K-Grip takes off for Kievel Stone

K-Grip, the cartridge gun applied slip resistant material developed by Kievel Stone and launched in the autumn last year, has proved an overwhelming success.

Kievel Stone, of Romsey, Hampshire, set up a separate company, K L Chemie Ltd, with the chemist who developed the material, Sˆnke Lucht, to perfect and market the product.

K-Grip is a two-part material supplied in a cartridge with a static mixing nozzle. It is squeezed on to the edge of a step or on to a floor between two self adhesive strips, smoothed off and three or four hours later (depending on the conditions) the surface has a slip resistant strip on it.

The material is durable, requires minimal preparation of surfaces to be coated and costs less than £30 a tube.

Interest in K-Grip developed rapidly after it was featured in this magazine in October last year.

It has already been specified for Vision Express, Bar Meds and GAP stores throughout the UK. But it is in the USA where it has caused the biggest stir.

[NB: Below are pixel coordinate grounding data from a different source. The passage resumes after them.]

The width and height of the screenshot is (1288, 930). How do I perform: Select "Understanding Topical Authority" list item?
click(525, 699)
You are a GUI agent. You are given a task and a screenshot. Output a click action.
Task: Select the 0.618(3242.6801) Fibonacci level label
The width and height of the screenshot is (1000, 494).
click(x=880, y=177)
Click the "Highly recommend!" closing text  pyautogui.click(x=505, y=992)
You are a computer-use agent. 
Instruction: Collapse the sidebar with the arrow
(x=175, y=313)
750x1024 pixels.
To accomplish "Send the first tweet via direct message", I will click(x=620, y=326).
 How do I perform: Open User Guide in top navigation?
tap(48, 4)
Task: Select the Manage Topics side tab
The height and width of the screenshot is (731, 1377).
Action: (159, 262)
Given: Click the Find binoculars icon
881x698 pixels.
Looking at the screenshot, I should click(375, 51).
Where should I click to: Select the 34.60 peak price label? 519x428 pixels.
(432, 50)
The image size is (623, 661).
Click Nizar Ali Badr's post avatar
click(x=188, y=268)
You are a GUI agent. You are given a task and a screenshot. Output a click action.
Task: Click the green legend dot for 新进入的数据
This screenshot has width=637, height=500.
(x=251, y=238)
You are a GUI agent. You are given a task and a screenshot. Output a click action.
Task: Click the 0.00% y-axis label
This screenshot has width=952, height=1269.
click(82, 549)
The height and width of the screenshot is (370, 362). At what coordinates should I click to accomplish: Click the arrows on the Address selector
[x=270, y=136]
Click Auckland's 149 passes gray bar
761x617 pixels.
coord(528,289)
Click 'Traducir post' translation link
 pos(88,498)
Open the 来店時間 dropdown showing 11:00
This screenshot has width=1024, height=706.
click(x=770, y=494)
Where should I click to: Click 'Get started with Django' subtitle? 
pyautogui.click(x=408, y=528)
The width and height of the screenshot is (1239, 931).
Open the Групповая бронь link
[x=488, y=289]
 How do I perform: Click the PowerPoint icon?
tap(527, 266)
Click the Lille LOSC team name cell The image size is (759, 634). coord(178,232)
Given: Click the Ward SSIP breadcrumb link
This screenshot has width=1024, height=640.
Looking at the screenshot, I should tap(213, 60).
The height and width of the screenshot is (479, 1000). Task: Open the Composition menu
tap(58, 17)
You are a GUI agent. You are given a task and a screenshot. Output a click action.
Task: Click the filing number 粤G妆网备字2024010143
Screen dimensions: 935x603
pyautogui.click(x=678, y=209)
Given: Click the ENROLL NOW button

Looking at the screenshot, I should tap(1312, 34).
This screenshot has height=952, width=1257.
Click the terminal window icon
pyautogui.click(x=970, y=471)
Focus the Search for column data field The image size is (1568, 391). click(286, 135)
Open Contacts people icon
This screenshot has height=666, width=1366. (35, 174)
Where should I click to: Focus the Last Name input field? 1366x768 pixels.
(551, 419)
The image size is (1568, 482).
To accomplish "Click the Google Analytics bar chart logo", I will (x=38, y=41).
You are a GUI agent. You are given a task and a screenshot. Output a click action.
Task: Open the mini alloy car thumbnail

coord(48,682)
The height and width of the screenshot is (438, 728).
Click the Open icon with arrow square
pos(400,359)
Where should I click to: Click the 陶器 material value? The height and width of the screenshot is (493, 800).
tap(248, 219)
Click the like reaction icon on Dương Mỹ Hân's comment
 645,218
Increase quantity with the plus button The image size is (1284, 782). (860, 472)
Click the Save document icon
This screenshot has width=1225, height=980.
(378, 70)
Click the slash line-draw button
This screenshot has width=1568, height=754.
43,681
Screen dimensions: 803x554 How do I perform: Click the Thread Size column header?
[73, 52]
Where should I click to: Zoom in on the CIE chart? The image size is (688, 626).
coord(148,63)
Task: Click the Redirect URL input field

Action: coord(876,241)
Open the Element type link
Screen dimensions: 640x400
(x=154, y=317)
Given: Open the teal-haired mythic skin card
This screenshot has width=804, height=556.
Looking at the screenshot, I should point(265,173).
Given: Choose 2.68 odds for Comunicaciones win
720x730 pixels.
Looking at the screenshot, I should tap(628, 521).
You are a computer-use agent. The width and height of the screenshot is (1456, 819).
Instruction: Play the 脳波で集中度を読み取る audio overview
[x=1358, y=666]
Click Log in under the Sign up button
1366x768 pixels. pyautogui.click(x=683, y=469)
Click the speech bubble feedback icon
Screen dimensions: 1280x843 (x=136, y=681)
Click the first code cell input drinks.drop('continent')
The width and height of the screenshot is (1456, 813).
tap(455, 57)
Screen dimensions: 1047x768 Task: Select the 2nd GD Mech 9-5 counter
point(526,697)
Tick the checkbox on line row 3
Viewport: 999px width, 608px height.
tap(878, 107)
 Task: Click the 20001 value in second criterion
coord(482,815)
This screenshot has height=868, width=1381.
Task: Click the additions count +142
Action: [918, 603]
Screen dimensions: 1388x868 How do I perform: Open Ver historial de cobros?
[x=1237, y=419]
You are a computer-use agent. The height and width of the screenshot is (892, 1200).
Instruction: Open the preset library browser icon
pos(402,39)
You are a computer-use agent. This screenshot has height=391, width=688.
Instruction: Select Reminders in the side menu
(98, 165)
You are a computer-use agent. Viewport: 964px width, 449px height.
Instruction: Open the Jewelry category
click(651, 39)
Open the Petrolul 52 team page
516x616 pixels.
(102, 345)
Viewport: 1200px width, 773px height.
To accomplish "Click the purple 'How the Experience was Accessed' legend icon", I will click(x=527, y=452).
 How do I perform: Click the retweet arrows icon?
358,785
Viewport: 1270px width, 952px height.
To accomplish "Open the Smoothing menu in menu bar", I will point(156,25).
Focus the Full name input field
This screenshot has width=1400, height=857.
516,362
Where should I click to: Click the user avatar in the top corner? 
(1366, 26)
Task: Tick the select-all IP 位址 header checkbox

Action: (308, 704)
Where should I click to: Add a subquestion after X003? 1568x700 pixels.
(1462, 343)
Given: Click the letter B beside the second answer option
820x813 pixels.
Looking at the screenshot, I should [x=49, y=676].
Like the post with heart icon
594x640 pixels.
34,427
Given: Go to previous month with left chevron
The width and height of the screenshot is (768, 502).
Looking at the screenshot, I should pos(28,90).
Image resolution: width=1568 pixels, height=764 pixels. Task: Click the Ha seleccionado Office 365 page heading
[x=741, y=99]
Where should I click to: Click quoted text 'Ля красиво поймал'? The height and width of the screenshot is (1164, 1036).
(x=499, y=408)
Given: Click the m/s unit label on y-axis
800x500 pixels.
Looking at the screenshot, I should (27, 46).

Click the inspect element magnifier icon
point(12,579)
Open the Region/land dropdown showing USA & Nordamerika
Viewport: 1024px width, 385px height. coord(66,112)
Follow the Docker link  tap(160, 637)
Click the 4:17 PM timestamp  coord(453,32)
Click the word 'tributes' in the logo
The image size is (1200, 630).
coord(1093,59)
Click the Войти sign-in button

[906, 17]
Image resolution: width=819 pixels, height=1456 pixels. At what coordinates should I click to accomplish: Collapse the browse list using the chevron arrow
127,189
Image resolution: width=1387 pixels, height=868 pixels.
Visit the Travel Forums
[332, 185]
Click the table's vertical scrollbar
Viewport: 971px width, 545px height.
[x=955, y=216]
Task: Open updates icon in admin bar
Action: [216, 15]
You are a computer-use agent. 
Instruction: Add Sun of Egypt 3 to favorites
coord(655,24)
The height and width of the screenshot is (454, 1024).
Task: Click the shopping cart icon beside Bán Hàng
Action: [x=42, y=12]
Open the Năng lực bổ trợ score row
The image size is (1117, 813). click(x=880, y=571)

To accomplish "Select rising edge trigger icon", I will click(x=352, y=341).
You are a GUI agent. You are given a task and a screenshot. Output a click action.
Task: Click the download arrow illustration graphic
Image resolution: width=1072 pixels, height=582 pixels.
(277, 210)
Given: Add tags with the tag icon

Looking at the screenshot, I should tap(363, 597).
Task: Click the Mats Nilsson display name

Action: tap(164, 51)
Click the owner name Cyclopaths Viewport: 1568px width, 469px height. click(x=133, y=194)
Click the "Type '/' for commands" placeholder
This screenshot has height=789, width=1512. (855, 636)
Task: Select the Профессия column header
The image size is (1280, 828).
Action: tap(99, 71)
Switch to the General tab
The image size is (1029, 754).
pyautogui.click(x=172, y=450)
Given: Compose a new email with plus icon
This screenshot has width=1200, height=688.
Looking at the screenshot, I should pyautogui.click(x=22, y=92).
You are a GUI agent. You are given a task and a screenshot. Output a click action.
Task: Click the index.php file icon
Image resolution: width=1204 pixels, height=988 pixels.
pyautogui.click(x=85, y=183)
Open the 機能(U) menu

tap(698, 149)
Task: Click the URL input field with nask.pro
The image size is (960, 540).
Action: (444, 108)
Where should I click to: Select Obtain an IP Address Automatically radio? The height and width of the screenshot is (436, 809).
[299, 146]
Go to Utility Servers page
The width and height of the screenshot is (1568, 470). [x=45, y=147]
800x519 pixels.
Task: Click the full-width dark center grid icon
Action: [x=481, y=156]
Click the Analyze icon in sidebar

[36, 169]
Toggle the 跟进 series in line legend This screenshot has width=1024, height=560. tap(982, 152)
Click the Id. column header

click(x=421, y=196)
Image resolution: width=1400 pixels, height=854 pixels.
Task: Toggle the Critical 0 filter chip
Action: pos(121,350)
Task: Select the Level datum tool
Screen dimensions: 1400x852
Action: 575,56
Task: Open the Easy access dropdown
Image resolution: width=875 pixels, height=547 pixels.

In that litigious country the second largest number of insurance claims come from people who trip or fall - and 40% of the claims are paid out.

There K-Grip has been used on steel steps from garages in the One Allen Center in Houston, Texas, in the Lobster Bar Restaurant in Atlanta, Cheesecake Factory Restaurants throught the US, Tiffany\'s in New York, the Walter Reed Medical Centre in Washington, G E Medical Centre in Milwaukee and even in the parliamentary buildings in Washington. The New Jersey Transit Authority has specified it for its subway steps and the New York Transit and Port Authorities are expected to place an order shortly.

The Disney Corporation and other major companies in America are also showing an interest in K-Grip and with slip resistance ever on the minds of designers in the UK and throughout Europe when they are thinking of hard flooring, the potential would seem to be enormous.

Orders or enquiries have also come from Germany, Spain, Israel, Portugal and New Zealand.

Robert Kievel, a director of Kievel Stone and K L Chemie, said when he launched the product: The idea is so simple, although the product isn\'t. It took seven years to develop and the process is not straight forward.